To a mixture of 4 (1mmol) and 1,2-bis(bromomethyl)benzene (1mmol) in dry acetone (25mL), anhydrous K2CO3 (3g) was added and the mixture was refluxed with stirring for 12h. Usual work-up of the reaction mixture followed by chromatography of the crude product over silica gel using petroleum ether-ethyl acetate (90:10, v/v) gave pure 5 as light yellow crystals (yield: 57%), m.p. 160–162°C, IR (KBr) cm−1: 3028, 2903, 1585, 1562, 1470, 1453, 1436, 1297, 1249, 1152, 1058, 960, 745. 1H NMR (300MHz, CDCl3): δ 5.28 (s, 4H, 2 × ArCH2O–), 7.01–7.10 (m, 2H), 7.11 (d, 1H, J = 16.5Hz, H-α), 7.23–7.38 (m, 7H), 7.45–7.51 (m, 2H), 7.58 (dd, 1H, J = 7.5 and 1.8Hz, proton ortho to C=O), 7.66 (d, 1H, J = 16.5Hz, H-β), 13C NMR (75MHz, CDCl3): δ 68.65, 71.70, 113.51, 119.01, 121.67, 123.46, 128.43, 128.81, 129.19, 129.77, 129.79, 129.87, 130.68, 130.88, 131.89, 132.62, 135.18, 135.29, 141.56, 156.71, 156.97, 195.23. MS (TOF MS ES+): m/z (M+Na)+ 365.00. Elemental analysis: Calcd. for C23H18O3: C, 80.68; H, 5.30. Found: C, 80.45; H, 5.44%.

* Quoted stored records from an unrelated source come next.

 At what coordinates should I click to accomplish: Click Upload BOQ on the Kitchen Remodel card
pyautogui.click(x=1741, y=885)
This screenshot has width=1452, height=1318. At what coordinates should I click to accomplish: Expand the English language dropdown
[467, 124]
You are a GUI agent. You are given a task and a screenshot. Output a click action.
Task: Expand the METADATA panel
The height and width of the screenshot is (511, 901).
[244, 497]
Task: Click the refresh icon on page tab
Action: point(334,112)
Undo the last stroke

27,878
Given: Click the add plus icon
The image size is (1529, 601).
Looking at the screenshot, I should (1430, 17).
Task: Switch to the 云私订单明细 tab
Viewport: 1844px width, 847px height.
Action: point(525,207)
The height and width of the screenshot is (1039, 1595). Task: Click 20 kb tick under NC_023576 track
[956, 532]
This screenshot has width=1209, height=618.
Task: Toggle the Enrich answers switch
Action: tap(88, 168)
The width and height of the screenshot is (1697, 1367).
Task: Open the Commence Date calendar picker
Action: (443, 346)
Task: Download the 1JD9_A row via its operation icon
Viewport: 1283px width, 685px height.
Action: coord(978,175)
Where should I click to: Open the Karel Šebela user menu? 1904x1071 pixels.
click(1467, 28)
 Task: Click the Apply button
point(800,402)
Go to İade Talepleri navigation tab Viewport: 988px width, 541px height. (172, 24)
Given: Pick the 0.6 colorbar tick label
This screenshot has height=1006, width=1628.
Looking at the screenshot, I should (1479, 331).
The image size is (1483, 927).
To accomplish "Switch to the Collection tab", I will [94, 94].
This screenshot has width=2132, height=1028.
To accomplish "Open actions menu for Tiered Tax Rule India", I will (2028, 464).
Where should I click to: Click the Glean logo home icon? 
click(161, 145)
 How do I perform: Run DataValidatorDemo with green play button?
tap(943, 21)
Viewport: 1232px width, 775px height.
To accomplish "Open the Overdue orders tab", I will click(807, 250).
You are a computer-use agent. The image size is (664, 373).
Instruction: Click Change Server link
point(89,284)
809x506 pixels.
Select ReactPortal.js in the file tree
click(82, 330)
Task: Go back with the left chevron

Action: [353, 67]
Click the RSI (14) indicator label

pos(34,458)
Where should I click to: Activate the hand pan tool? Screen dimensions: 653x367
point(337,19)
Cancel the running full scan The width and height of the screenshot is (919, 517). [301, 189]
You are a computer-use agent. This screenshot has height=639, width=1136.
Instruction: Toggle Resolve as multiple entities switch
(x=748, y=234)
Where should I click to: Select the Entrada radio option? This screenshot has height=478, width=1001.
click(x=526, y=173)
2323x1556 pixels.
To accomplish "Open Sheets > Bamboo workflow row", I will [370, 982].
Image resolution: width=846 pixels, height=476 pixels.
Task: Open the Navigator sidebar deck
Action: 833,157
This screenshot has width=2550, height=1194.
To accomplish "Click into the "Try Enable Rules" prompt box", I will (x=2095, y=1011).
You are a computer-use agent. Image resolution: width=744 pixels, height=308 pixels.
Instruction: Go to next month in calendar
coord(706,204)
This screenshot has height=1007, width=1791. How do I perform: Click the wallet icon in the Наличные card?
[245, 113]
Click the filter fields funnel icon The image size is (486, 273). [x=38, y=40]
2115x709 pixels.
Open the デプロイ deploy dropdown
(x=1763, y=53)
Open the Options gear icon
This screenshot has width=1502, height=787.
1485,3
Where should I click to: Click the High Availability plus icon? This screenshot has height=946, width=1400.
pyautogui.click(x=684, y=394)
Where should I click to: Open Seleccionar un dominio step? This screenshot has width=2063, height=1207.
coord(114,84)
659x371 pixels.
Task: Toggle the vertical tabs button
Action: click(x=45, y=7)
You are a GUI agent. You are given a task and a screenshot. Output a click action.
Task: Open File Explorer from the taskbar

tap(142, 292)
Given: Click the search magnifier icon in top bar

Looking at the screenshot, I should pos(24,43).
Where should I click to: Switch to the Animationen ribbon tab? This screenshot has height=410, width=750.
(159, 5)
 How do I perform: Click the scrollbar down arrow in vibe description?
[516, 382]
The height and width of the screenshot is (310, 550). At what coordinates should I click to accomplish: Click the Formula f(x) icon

Thus, we report very simple syntheses of two new benzo-fused macrocycles incorporating chalcone moiety by the use of very common starting materials. The compounds may find important applications.
Supplementary Material: Two tables containing the analytical and spectral data of 3 and 5 and ten figures showing the spectra of different compounds have been given.
Financial assistance from the DST-PURSE program, Department of Chemistry, and the UGC-UPE-II program to Jadavpur University is gratefully acknowledged. The authors also acknowledge the DST-FIST program to the Department of Chemistry, Jadavpur University, for providing the NMR spectral data. Rina Mondal and Saheli Sarkar are thankful to the UGC and Swati Samanta is thankful to the CSIR, New Delhi, for their research fellowships.
The authors declare that there is no conflict of interests regarding the publication of this paper.